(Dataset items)
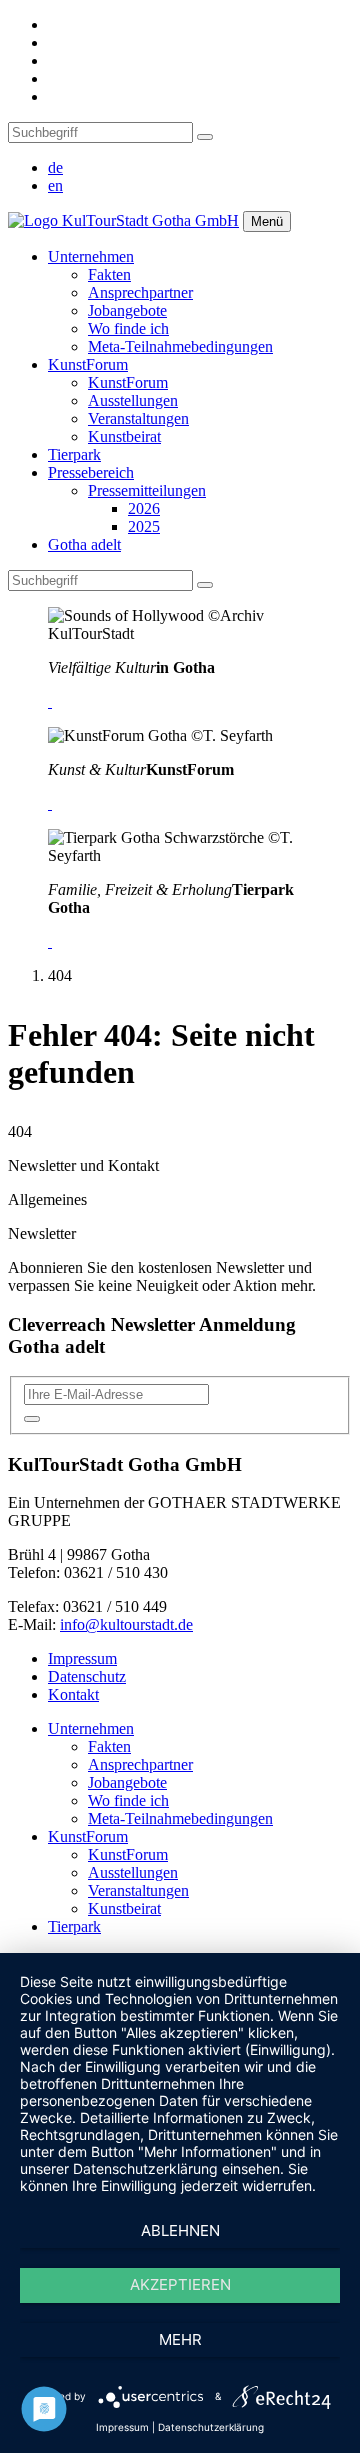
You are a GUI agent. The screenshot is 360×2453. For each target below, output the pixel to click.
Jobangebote (127, 310)
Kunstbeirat (124, 436)
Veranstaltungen (138, 418)
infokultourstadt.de (126, 1624)
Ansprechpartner (140, 292)
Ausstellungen (133, 400)
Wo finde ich (128, 328)
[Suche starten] (205, 137)
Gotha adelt (84, 544)
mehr (180, 2339)
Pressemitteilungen (147, 490)
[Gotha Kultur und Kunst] (50, 803)
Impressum (82, 1658)
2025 (144, 526)
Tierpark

*Work task*
Your copy of the data above should match it exactly, apart from the images.

*Response below*
You are a GUI agent. The screenshot is 360×2453. For each target below, output the pixel to click.
Jobangebote (127, 310)
Kunstbeirat (124, 436)
Veranstaltungen (138, 418)
infokultourstadt.de (126, 1624)
Ansprechpartner (140, 292)
Ausstellungen (133, 400)
Wo finde ich (128, 328)
[Suche starten] (205, 137)
Gotha adelt (84, 544)
mehr (180, 2339)
Pressemitteilungen (147, 490)
[Gotha Kultur und Kunst] (50, 803)
Impressum (82, 1658)
2025 (144, 526)
Tierpark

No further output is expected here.